Project description:Ecologic studies investigating COVID-19 mortality determinants, used to make predictions and design public health control measures, generally focused on population-based variable counterparts of individual-based risk factors. Influenza is not causally associated with COVID-19, but shares population-based determinants, such as similar incidence/mortality trends, transmission patterns, efficacy of non-pharmaceutical interventions, comorbidities and underdiagnosis. We investigated the ecologic association between influenza mortality rates and COVID-19 mortality rates in the European context. We considered the 3-year average influenza (2014-2016) and COVID-19 (31 May 2020) crude mortality rates in 34 countries using EUROSTAT and ECDC databases and performed correlation and regression analyses. The two variables - log transformed, showed significant Spearman's correlation ? = 0.439 (P = 0.01), and regression coefficients, b = 0.743 (95% confidence interval, 0.272-1.214; R2 = 0.244; P = 0.003), b = 0.472 (95% confidence interval, 0.067-0.878; R2 = 0.549; P = 0.02), unadjusted and adjusted for confounders (population size and cardiovascular disease mortality), respectively.

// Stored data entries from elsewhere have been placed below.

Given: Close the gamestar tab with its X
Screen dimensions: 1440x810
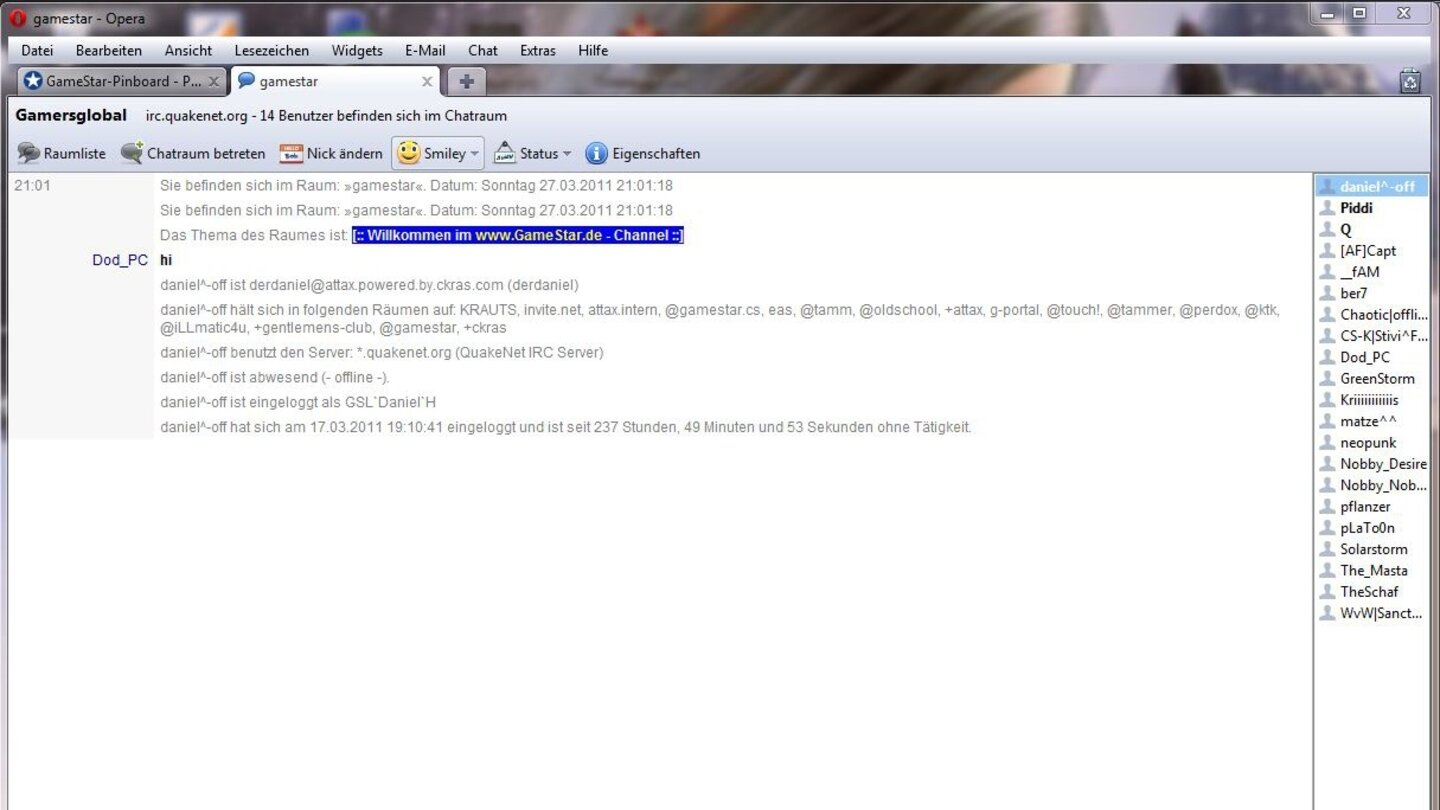Looking at the screenshot, I should [x=427, y=81].
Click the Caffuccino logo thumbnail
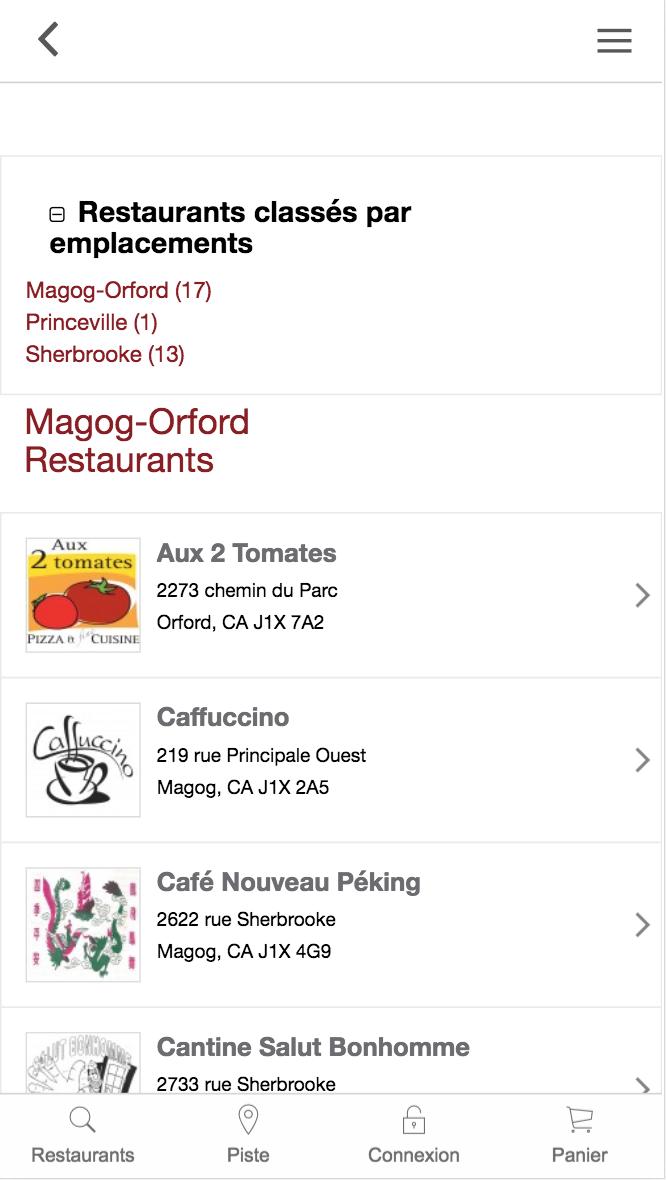The height and width of the screenshot is (1180, 666). (x=83, y=760)
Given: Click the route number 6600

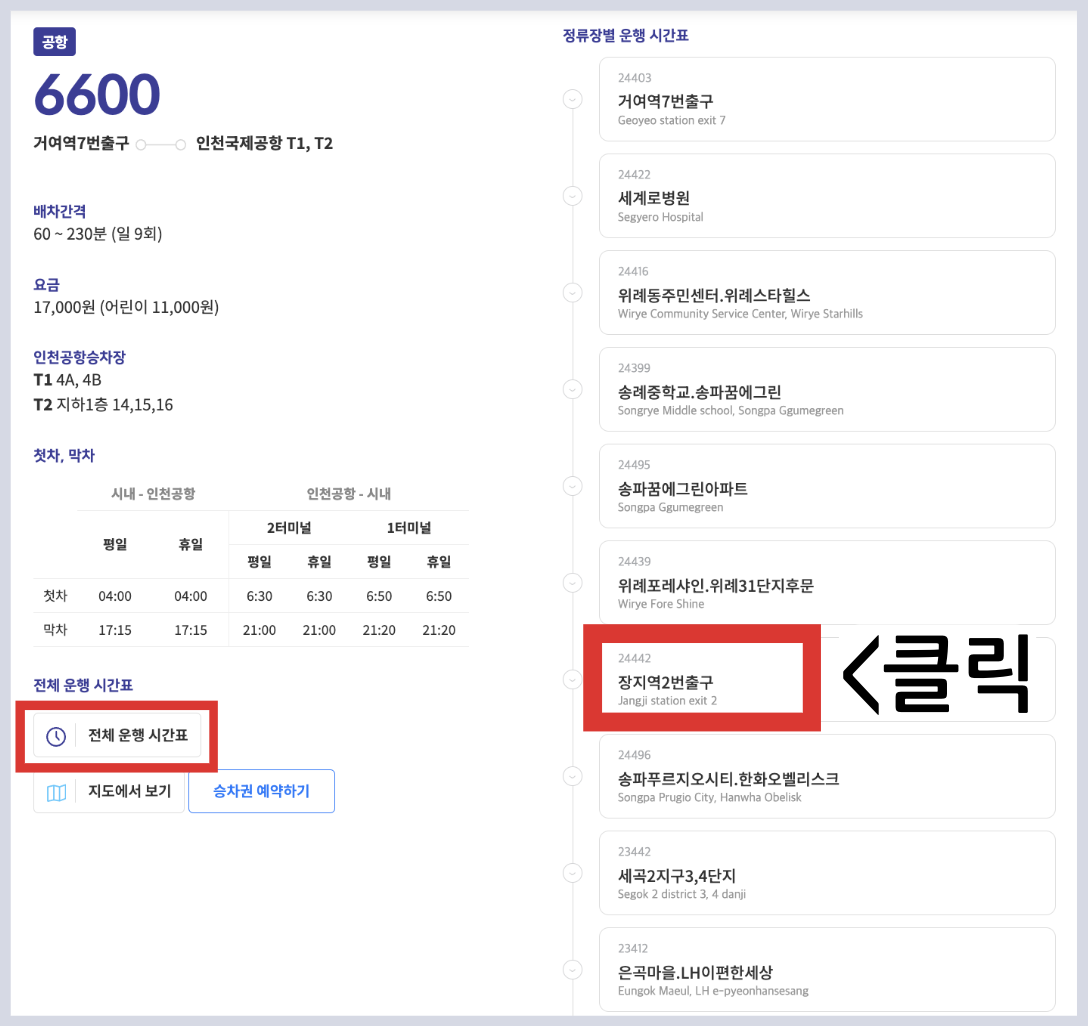Looking at the screenshot, I should (x=100, y=92).
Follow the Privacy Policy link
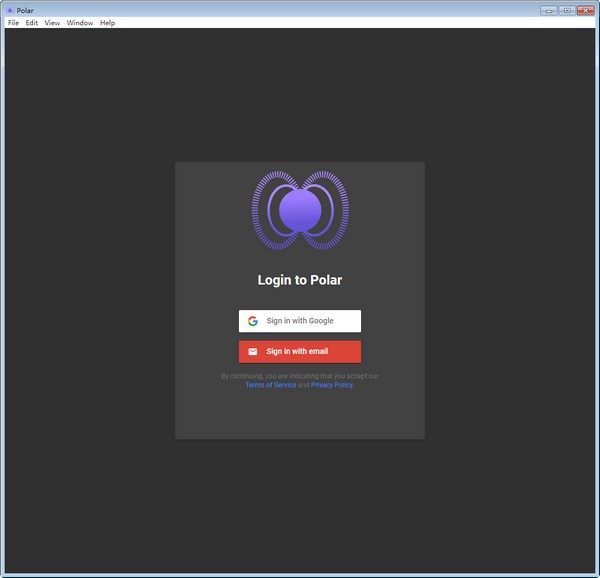600x578 pixels. [x=332, y=385]
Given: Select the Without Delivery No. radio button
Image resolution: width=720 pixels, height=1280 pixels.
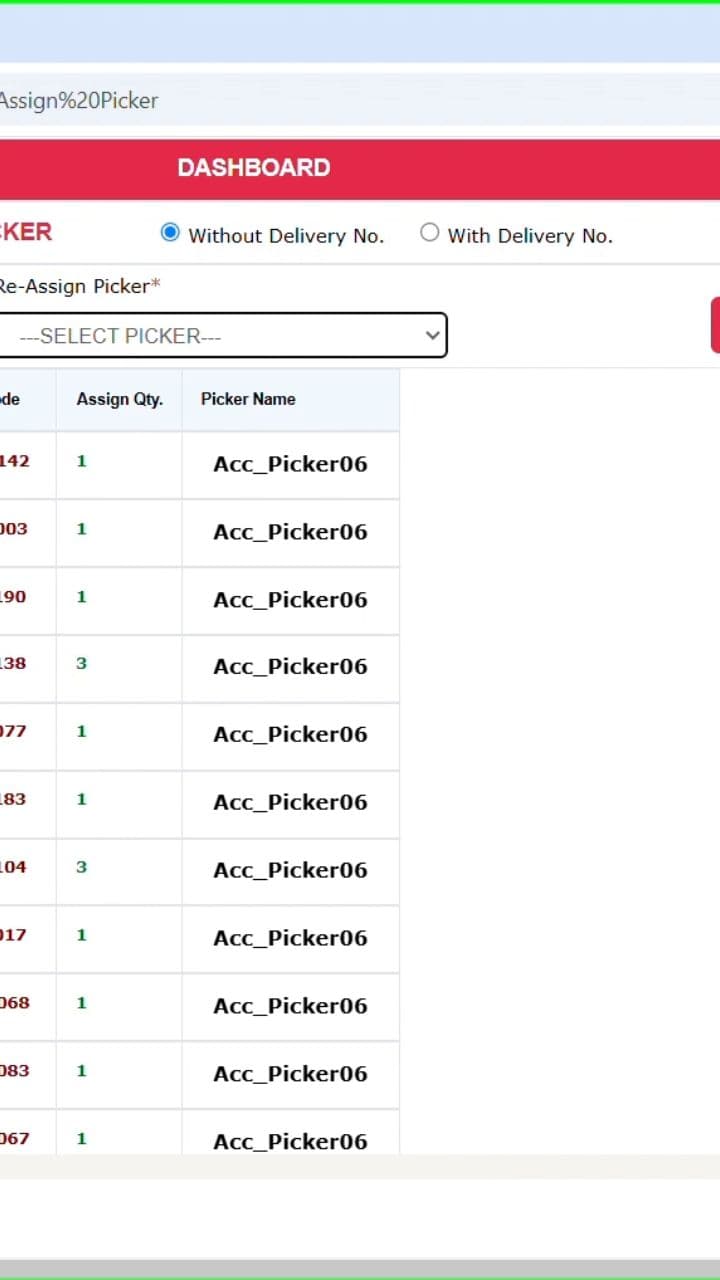Looking at the screenshot, I should click(x=170, y=233).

Common significant determinants of both COVID-19 and influenza mortality rates were life expectancy, influenza vaccination in the elderly (direct associations), number of hospital beds per population unit and crude cardiovascular disease mortality rate (inverse associations). This analysis suggests that influenza mortality rates were independently associated with COVID-19 mortality rates in Europe, with implications for public health preparedness, and implies preliminary undetected SARS-CoV-2 spread in Europe.